---------- MATERIAL FOR THIS EXERCISE
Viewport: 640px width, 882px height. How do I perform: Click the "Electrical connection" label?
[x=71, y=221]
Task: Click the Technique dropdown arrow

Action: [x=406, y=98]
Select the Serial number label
--------------------
---------- MATERIAL FOR THIS EXERCISE
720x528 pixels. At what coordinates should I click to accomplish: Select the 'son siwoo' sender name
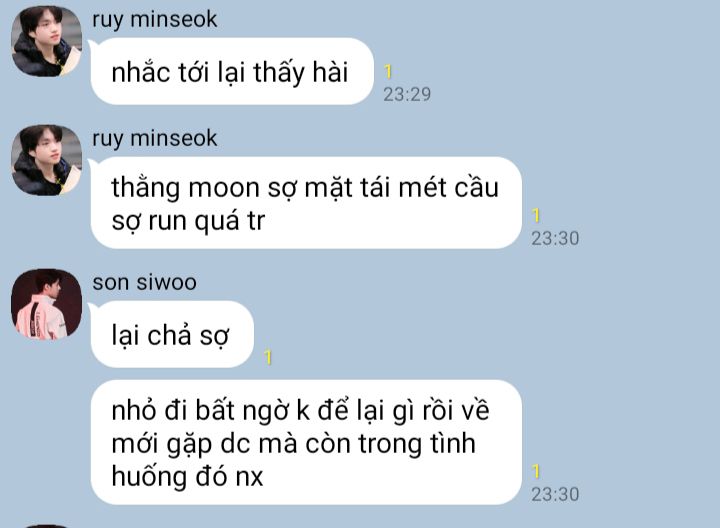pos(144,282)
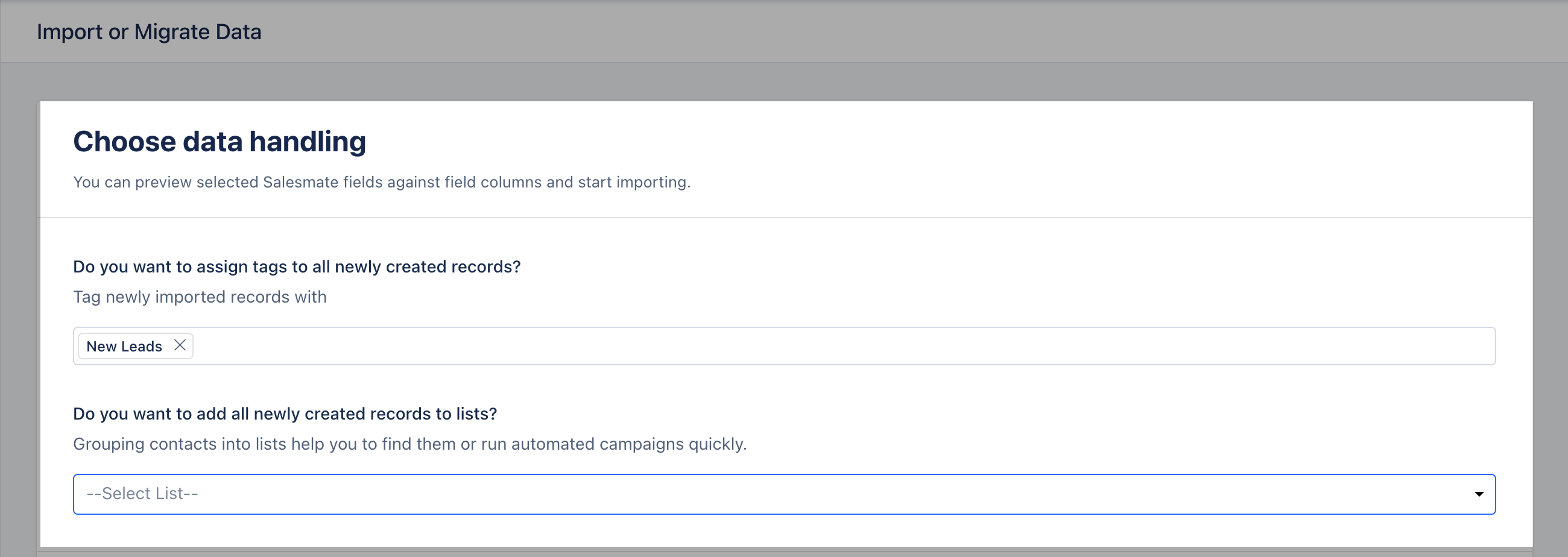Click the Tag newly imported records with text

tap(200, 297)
--------------------
---------- MATERIAL FOR THIS EXERCISE
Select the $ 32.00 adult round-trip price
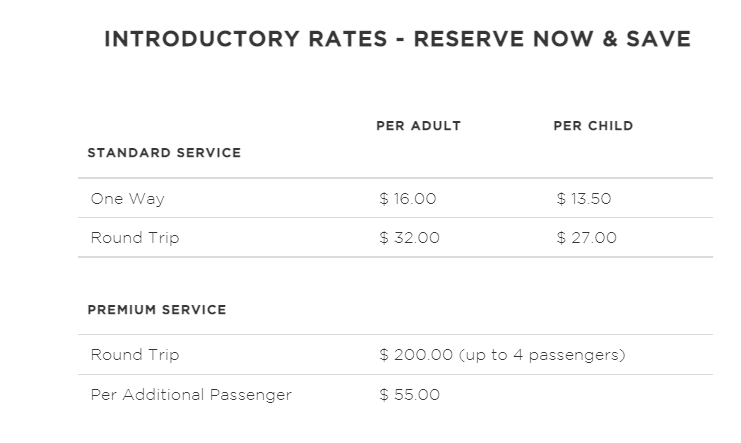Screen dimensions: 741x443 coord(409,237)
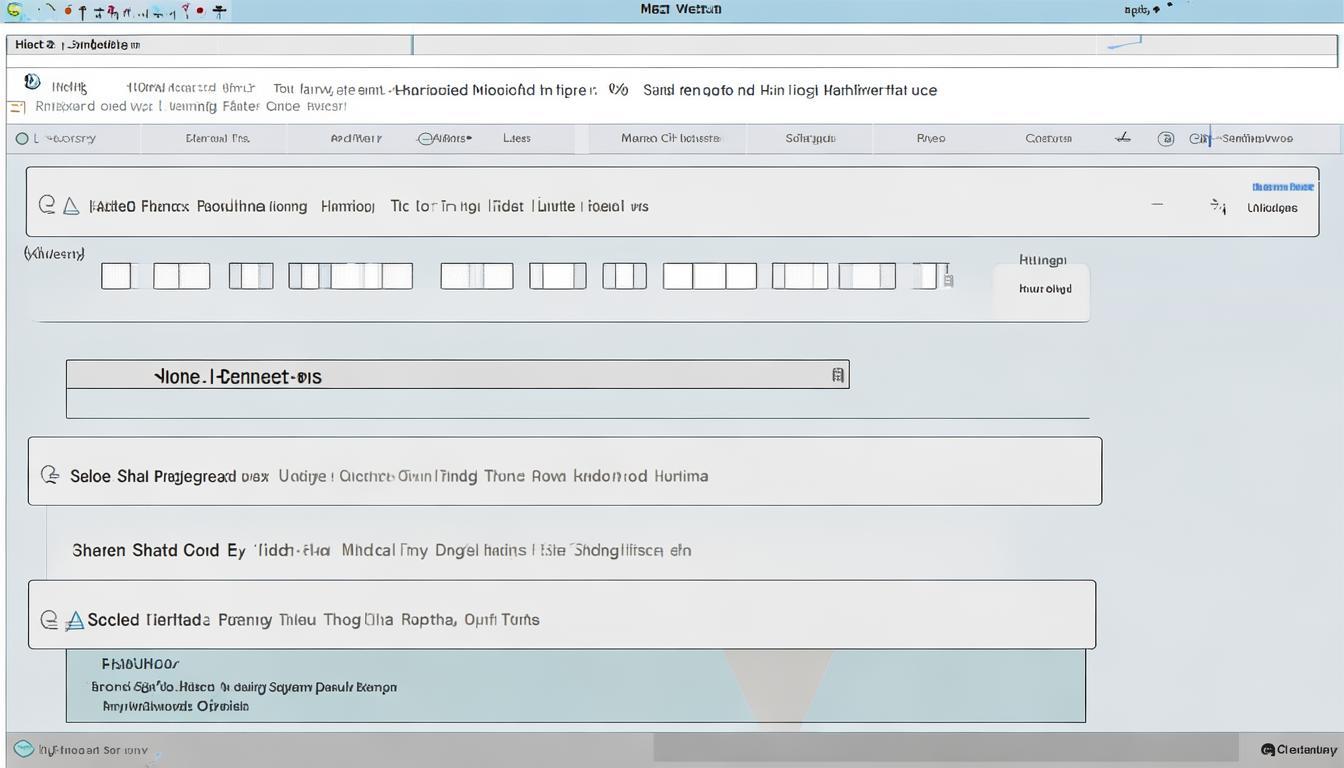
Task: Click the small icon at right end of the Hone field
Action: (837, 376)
--------------------
### WHAT YOU WILL DO
Return only the stretch of the material above from the line holding "Task: Click the Technique dropdown arrow" through the line holding "Select the Serial number label", copied exactly.

### TASK ANSWER
Task: Click the Technique dropdown arrow

Action: [x=406, y=98]
Select the Serial number label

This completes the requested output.